A bunch of LEDs mounted on a 4x8' sheet of plywood

Driving an LED Array from Shaders Running on a Raspberry Pi

The Very Large LED Array, or VLLA for short, is a bunch of LEDs mounted on a 4x8' sheet of plywood driven by two Teensy microcontrollers and a Raspberry Pi. The hardware was designed and constructed by friends of mine for our hall in our dorm at MIT with funding from Texas Instruments. The goal was to create an impressive light show for parties.
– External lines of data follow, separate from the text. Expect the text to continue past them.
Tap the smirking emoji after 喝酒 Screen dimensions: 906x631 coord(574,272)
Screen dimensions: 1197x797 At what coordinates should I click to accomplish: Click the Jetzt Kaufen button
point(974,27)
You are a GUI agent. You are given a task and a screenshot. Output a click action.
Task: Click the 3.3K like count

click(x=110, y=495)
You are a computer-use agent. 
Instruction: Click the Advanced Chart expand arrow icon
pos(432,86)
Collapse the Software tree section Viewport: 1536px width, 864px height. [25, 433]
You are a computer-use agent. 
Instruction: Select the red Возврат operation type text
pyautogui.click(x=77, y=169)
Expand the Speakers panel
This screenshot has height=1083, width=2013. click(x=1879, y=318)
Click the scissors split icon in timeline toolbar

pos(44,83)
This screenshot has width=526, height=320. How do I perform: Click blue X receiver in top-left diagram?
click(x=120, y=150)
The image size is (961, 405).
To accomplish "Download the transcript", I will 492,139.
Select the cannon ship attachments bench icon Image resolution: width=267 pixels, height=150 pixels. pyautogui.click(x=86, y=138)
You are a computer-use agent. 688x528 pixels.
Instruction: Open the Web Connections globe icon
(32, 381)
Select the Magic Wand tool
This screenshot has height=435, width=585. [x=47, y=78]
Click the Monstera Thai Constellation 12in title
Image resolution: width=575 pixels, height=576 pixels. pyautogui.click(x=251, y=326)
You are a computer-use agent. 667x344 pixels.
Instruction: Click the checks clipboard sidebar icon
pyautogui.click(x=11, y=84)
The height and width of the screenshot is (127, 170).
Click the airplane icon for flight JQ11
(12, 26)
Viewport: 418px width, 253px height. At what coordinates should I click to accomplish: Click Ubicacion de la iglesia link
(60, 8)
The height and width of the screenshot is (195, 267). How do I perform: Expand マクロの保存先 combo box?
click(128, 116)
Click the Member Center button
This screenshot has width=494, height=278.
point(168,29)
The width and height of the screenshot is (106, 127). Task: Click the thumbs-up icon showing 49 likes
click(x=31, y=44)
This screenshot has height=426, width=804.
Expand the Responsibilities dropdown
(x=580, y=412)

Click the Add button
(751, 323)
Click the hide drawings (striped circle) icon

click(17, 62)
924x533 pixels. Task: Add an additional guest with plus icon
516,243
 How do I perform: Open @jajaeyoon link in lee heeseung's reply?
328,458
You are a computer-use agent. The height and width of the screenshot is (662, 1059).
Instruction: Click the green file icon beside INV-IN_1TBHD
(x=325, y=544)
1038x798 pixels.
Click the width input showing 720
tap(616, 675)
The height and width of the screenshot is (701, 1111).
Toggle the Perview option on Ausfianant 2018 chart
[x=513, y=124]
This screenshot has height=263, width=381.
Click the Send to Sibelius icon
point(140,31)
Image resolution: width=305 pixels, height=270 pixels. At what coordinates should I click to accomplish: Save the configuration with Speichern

I was interested in the software driving the display and had a desperate need to obsess over something not school related at the end of my 2nd semester in my junior year of undergrad, so I developed a series of tools for creating effects for the display. In its final form the system could run effects written in JavaScript, Lua, or GLSL, piped frame-by-frame over UDP, read from GIFs, or stream a 64x32 rectangle of a Linux desktop (via X11). There was also an orbital defense game that people sitting under the display in the lounge could play by whistling (frequency = angle of aim).

One of the first effects I developed for the VLLA was directly inspired by a loading screen in a demo by Fairlight called We Are New. In the demo a pistol-wielding panda rendered in chunky volumetric form rotated in 3D space.

Experiments

At one point I was learning about how X11 works so I wrote a little program to stream a 64x32 region of pixels from my desktop to the VLLA. Here's an example of doing that while running a particle simulation screensaver:

For a while the VLLA lived on my dorm room wall. One of my favorite features was playing GIFs. I added shortcuts to my window manager to let me play one of a collection of GIFs at a moments notice:

Sound Reactive Effects

An obvious application of a giant panel of LEDs is parties. Whenever my living group hosted a party the VLLA was mounted above the dance floor. For best effect the visuals had to sync up with the music. So I plugged a USB mic into the Raspberry Pi and made it so the effects could access the audio data.

To implement sound-reactive effects I piped the result of running an FFT on sound pulled from Alsa into a texture and fed it into fragment shaders written in GLSL. The resulting framebuffer was fed back into the shader for feedback effects.